Junior Devs: Code Every Day (Even Just a Little)


Recently I made a post on LinkedIn regarding career advice for juniors, where it suddenly went viral after a few days. I am happy to say that, among the new hires, we hired a junior that struggled initially with their technical interview, but was above all a great cultural fit for the team. For us, having a supportive, non-toxic team environment far outweighs having to deal with issues down the line regarding bad personality traits. If you can have great juniors who are culturally fit to begin with, awesome, but it is not always the case. And usually it is far easier to cover a skill gap with support than a personality gap. As skills can be learned more easily at this level than a new personality.

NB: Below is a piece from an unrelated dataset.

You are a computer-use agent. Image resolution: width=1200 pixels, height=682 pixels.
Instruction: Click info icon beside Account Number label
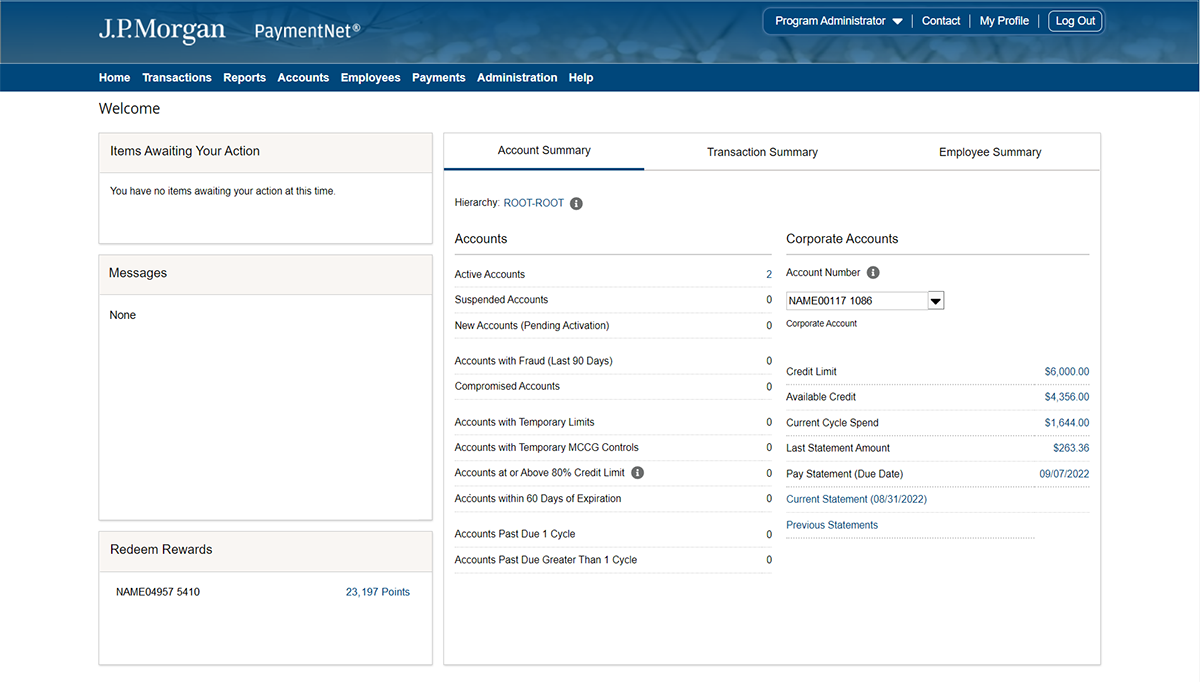coord(873,273)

For those curious to read it without getting redirected to the link, I will post it below

I’ve been reviewing CVs for a junior full-stack role lately, and it’s a pattern I’m seeing a lot: mentions of passion for software and coding in general. However, there’s quite a few who’ve finished their education and haven’t committed a single line of code, or done any projects in months. This is a common mistake junior devs make. I get it - you might feel burnt out, or maybe you’re just diving deep into the job search. But here’s the honest truth: if you’re not actively coding, even a little, you’re going to lose some of that hard-earned knowledge. Your brain starts to deprioritize things you don’t use regularly. Don’t stop coding. Even if it is 10 minutes a day. It pains me to have people come in for an interview and realize how much they’ve forgotten for not practicing for some time. Mostly because I genuinely want people to succeed, and some could be great engineers one day, but not practicing will harm their chances to be hired and might make them give up on the path. Pick something you like, it does not have to be pretty or finished, just a project, contribute to open source, anything to keep those skills fresh.